Griffin's book, First Steps to Tokyo, was posthumously published in April 1944. It detailed Canadian and American joint efforts to prevent Japan from using the Aleutian Islands to threaten the Pacific coast of North America, which culminated in the Battle of Kiska. He wrote that the RCAF was the last to attack the Japanese in three missions on July 26, 1943, bombing a landing strip before the Japanese departure. His book told of hardships endured by Canadians, the unpredictable weather, and their recreational time skiing and salmon fishing.

In November 1946, Griffin was one of 18 Toronto journalists commemorated on a plaque at the Toronto Press Club for those who died during the Second World War. He was also one of 27 Canadians listed in a Second World War book of honour at the London Press Club, commemorating British Empire journalists. His name appears on page 322 of the Canadian Second World War Book of Remembrance.

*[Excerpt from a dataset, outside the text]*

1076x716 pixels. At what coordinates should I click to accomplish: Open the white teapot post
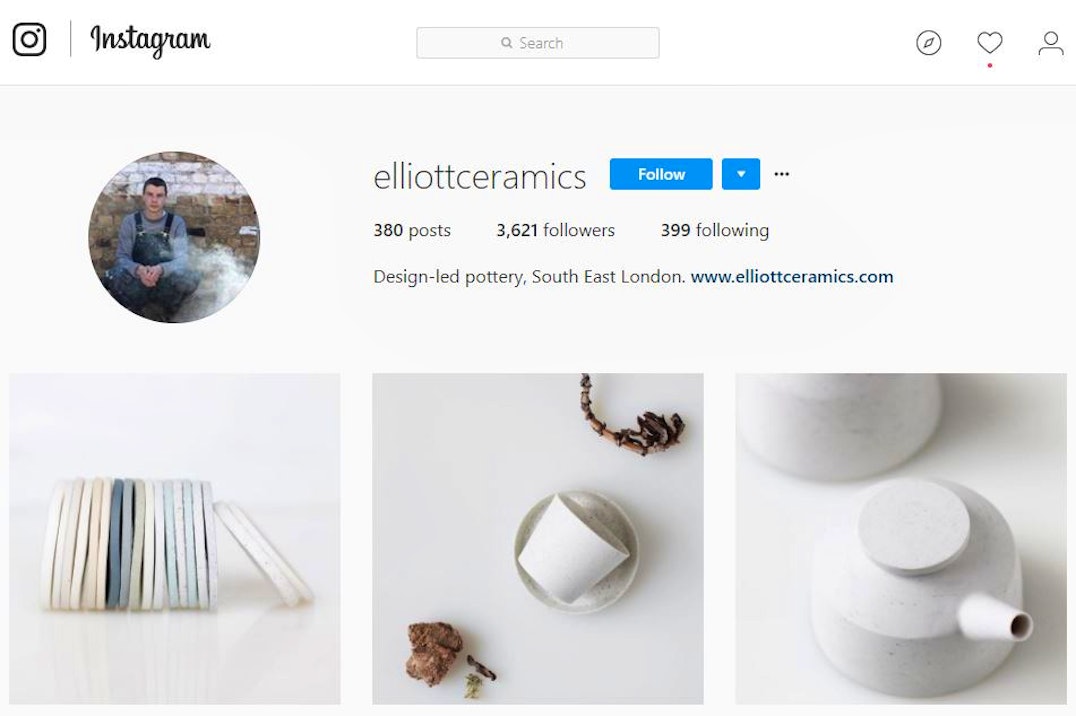click(x=901, y=539)
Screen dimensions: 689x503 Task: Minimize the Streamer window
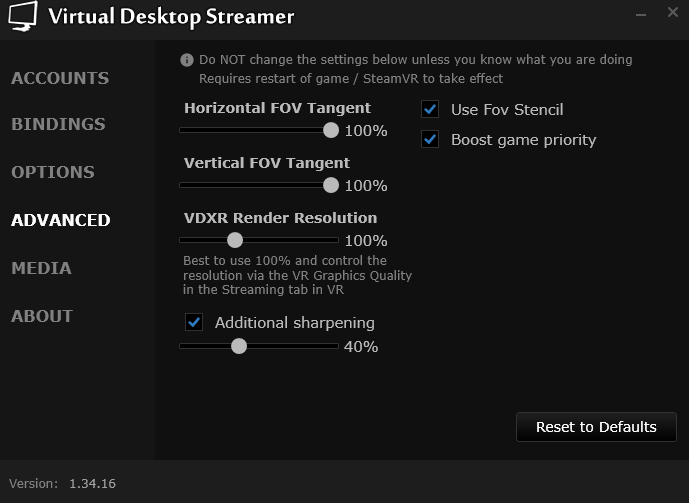pyautogui.click(x=642, y=15)

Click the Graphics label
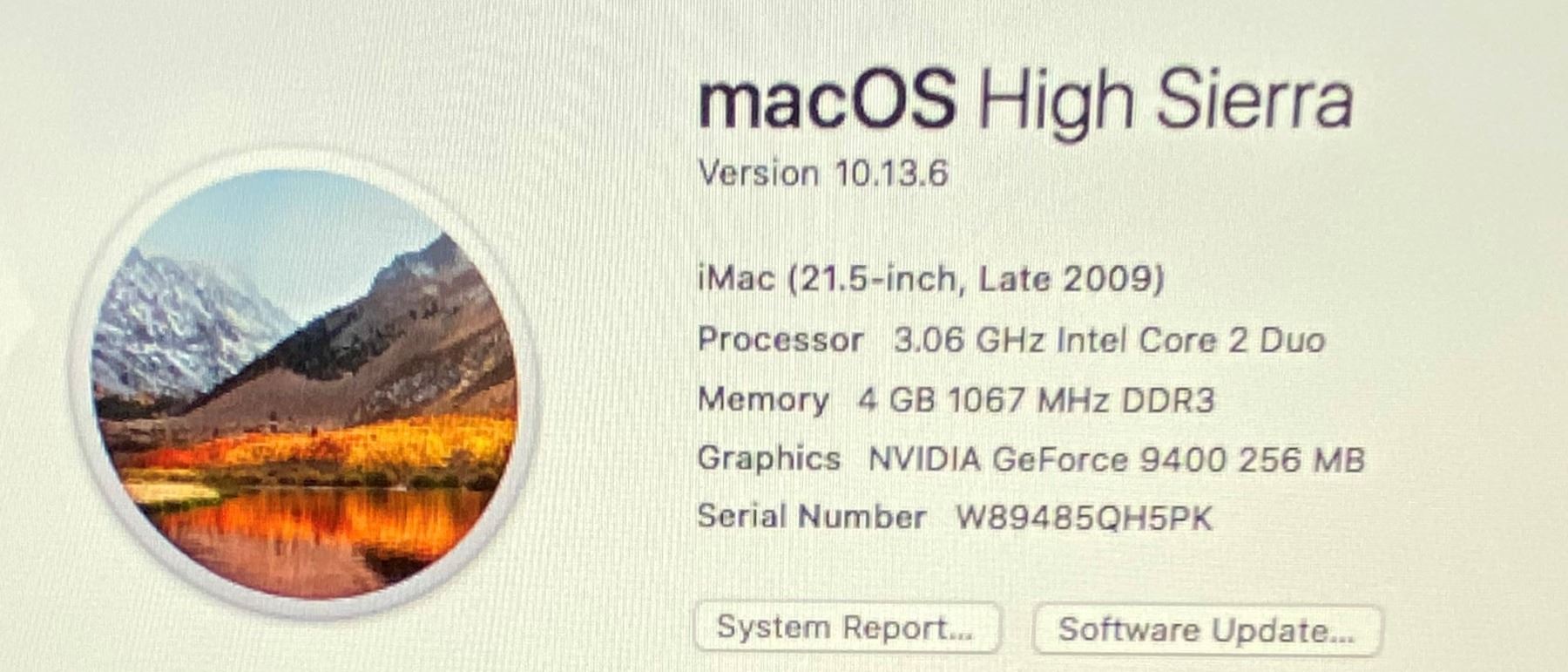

==Marriage and personal life==
Griffin was Catholic, and fished as recreation with his newspaper colleagues. In 1942, he was vice-president of the Ulster Assistance Association in Toronto, to benefit servicemen in Belfast. He was married to Margaret Lenore Griffin. They were wed approximately 18 months upon his death. He wrote from Iceland to his wife shortly before the fatal flight, about gifts he was bringing home from Europe to her. He had at least two brothers who also served in the military.